FYI, shabalin will be discussing this proposal in the Swift For Tensorflow Open Design Review meeting tomorrow. Anyone is welcome to join.

The meeting will be Friday 06/05 at 9am pacific / 16:00 UTC.

Meeting coordinates:


OR join by phone: ‪+1 475-558-0218‬ PIN: ‪624 329‬#

Thanks,
Ewa

Hi Ewa, is this at 9AM Pacific time?

—Dan

Yes, 9AM Pacific Time. Thanks for clarifying.

Great to see you folks @shabalin et al pushing on these topics in Swift :heart:

Just wanted to voice that some form of being able to pull off automatic conformances in libraries would be tremendously helpful. Today when implementing libraries which end up needing such things and not being part of the compiler, one has to resort to source generation which is painful and error prone (and limited in how it can inspect the involved types...). Though for what I have in mind it'd also be necessary to allow inspecting functions declared on a type I think...

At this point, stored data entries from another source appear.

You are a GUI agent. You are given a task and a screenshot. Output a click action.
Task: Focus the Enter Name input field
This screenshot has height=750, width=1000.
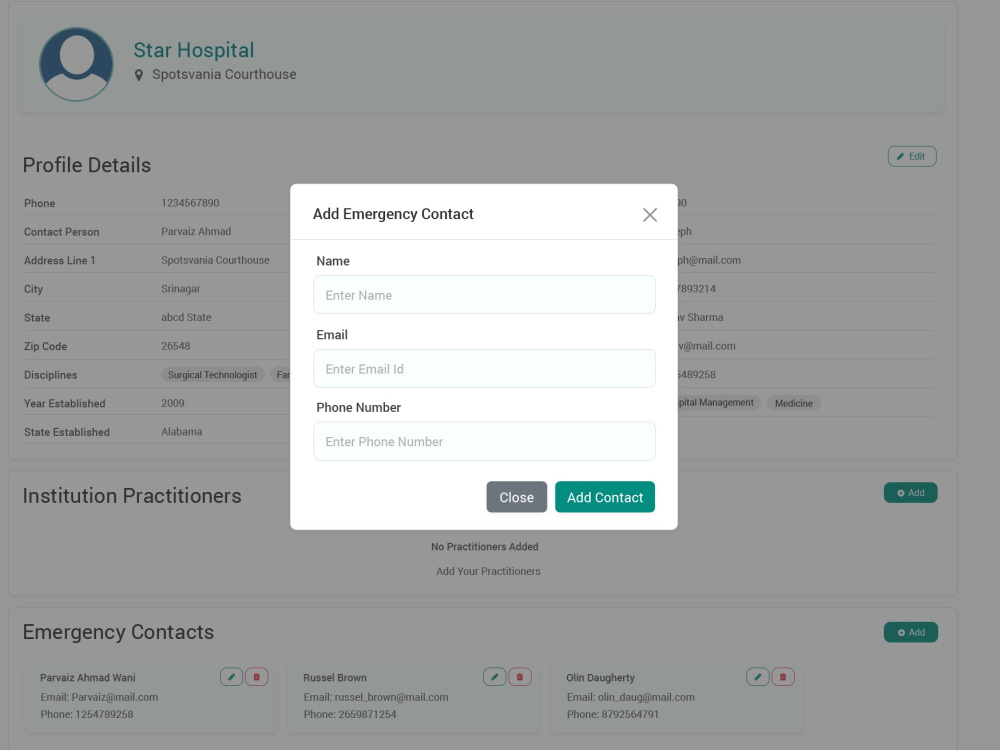(484, 295)
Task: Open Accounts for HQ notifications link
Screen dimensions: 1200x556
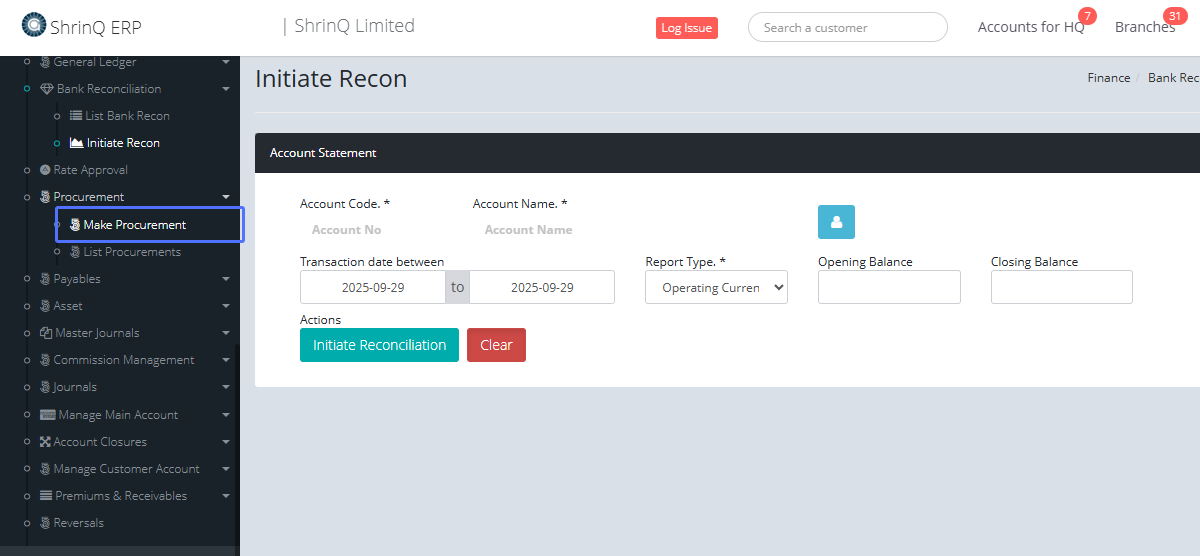Action: point(1030,27)
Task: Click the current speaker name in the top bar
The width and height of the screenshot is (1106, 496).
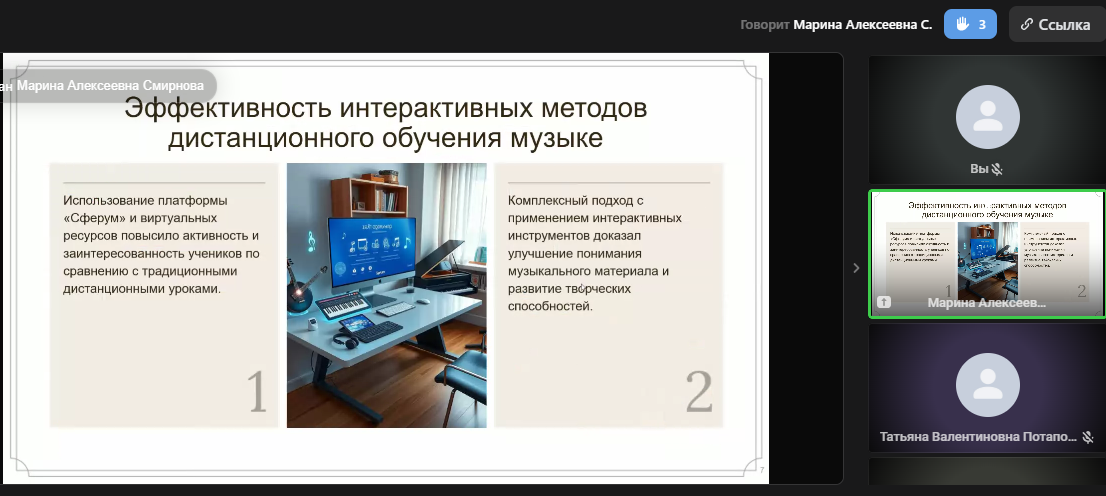Action: [862, 24]
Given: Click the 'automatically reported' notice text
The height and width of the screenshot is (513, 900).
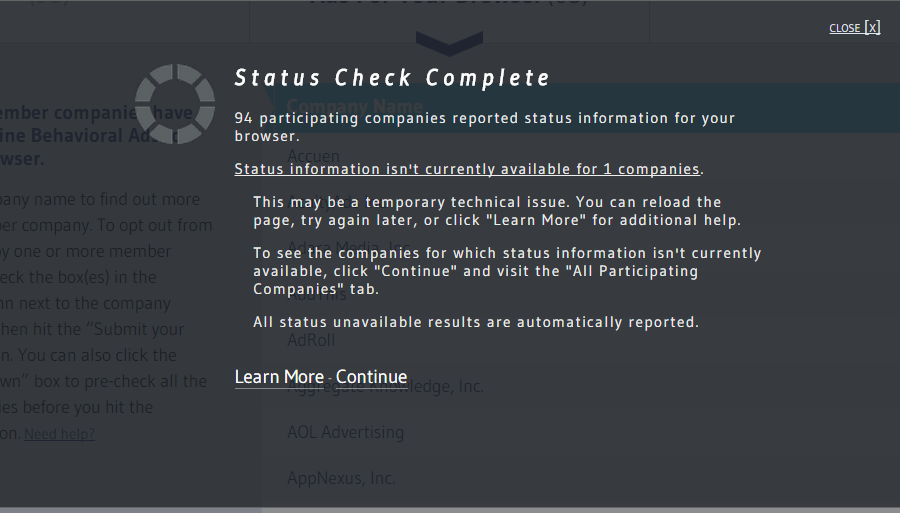Looking at the screenshot, I should (x=476, y=322).
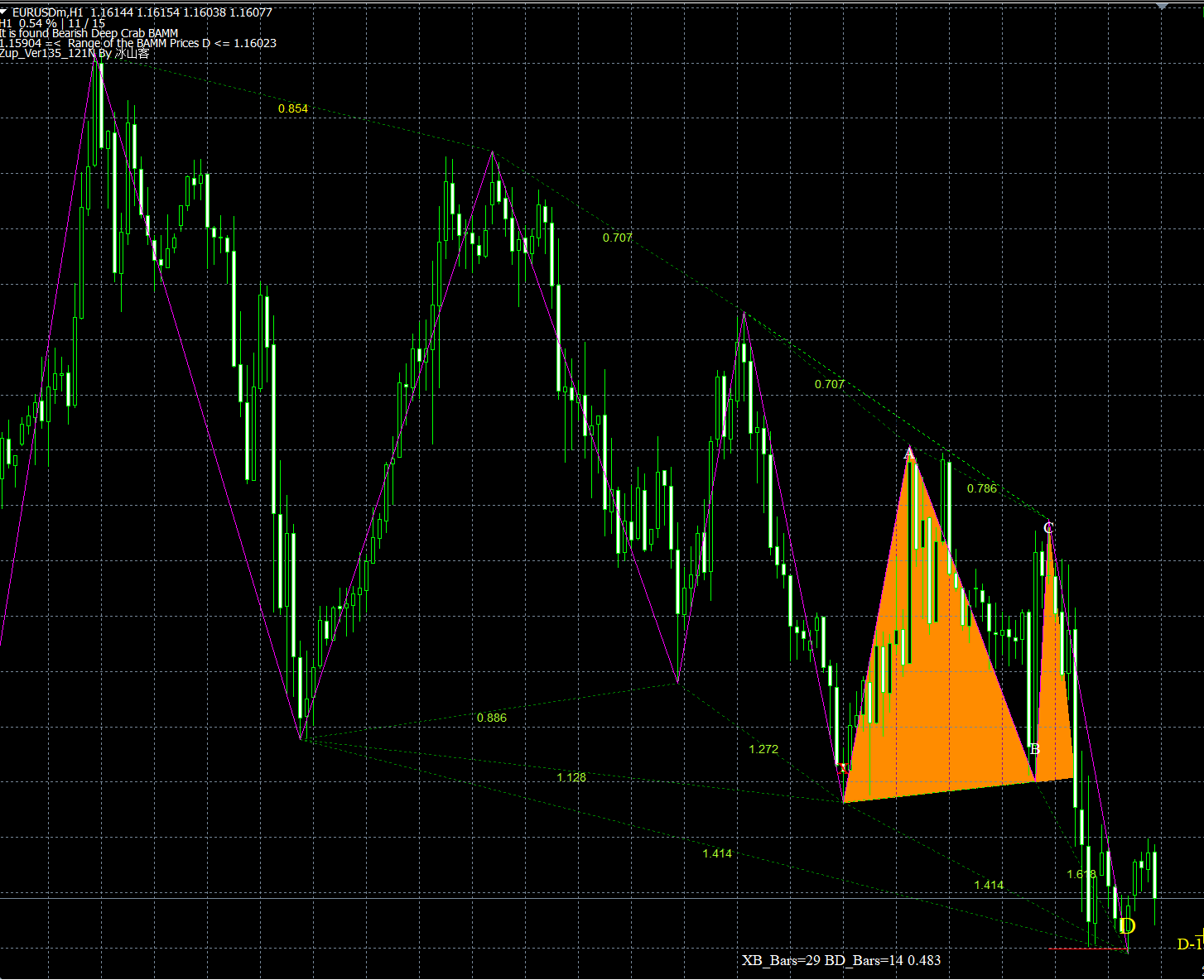Select the yellow D point label

click(1127, 926)
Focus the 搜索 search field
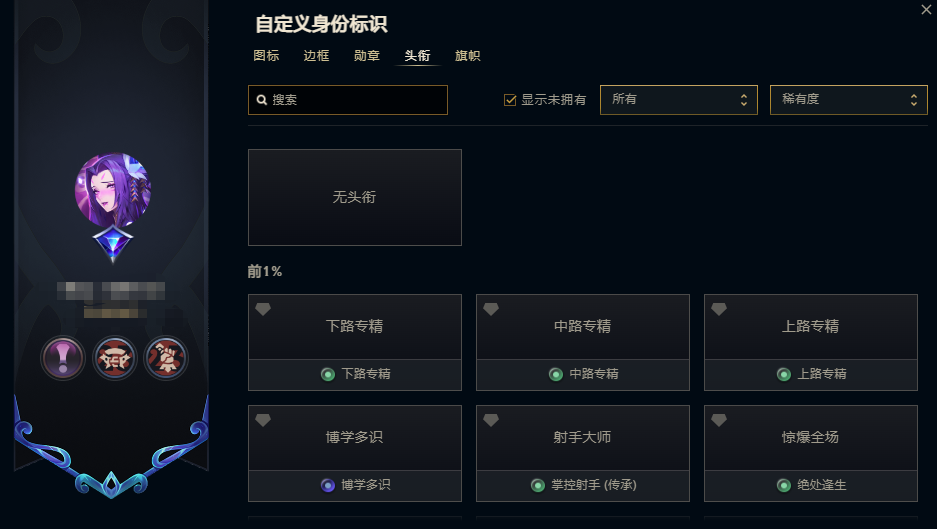Viewport: 937px width, 529px height. coord(355,100)
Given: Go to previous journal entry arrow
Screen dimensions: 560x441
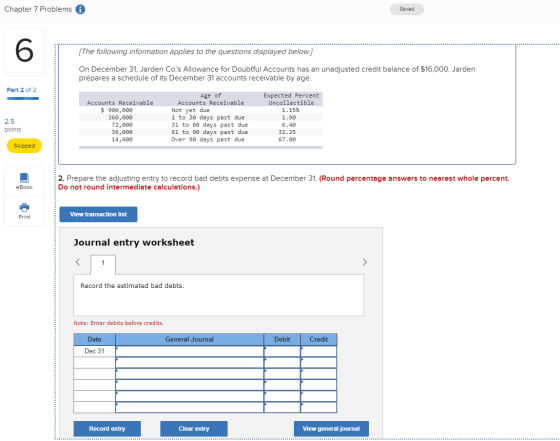Looking at the screenshot, I should pyautogui.click(x=78, y=262).
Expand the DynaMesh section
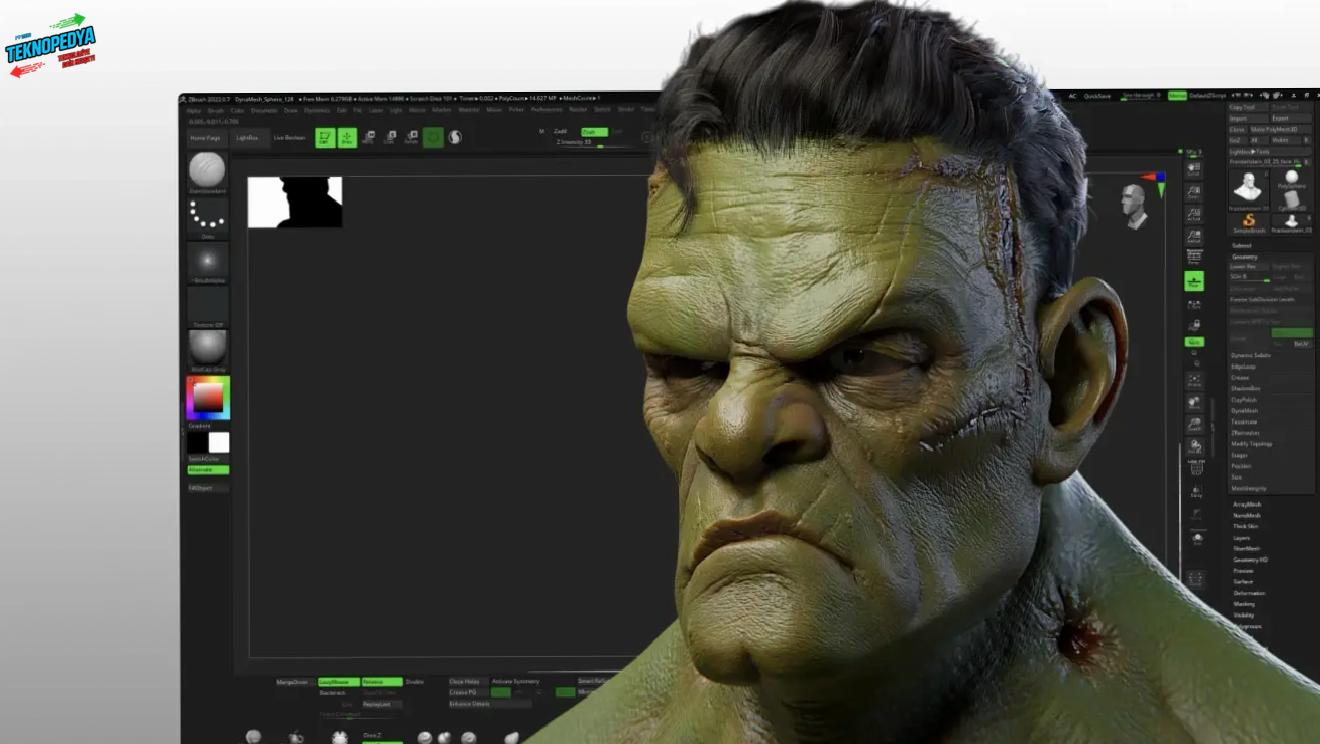The image size is (1320, 744). (1244, 411)
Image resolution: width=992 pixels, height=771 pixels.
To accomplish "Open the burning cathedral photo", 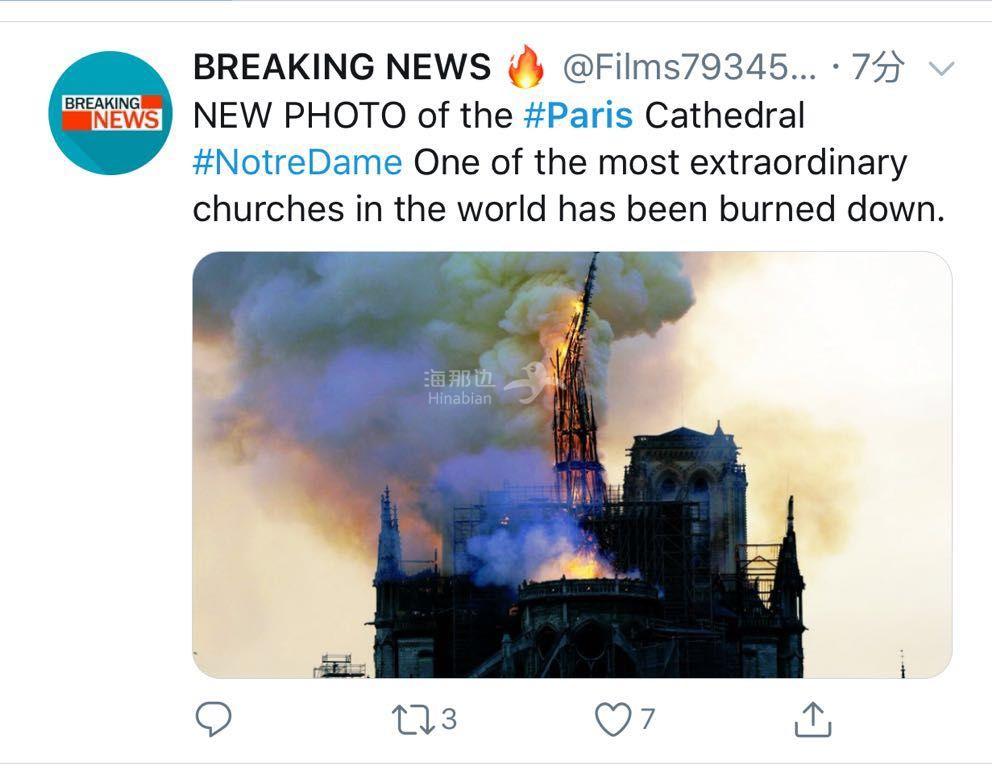I will [x=572, y=465].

Not really going to take sides about the compile-time-evaluation vs. this approach, @Joe_Groff knows way much more about what's right I suppose. But getting something like that would be tremendously helpful, also so other types can do "Codable-like" semantics, where they get conformances if all fields it contains are of that type etc. (One example I have in mind is "Copyable" or something like that, though again that's yet another topic where/how to implement it)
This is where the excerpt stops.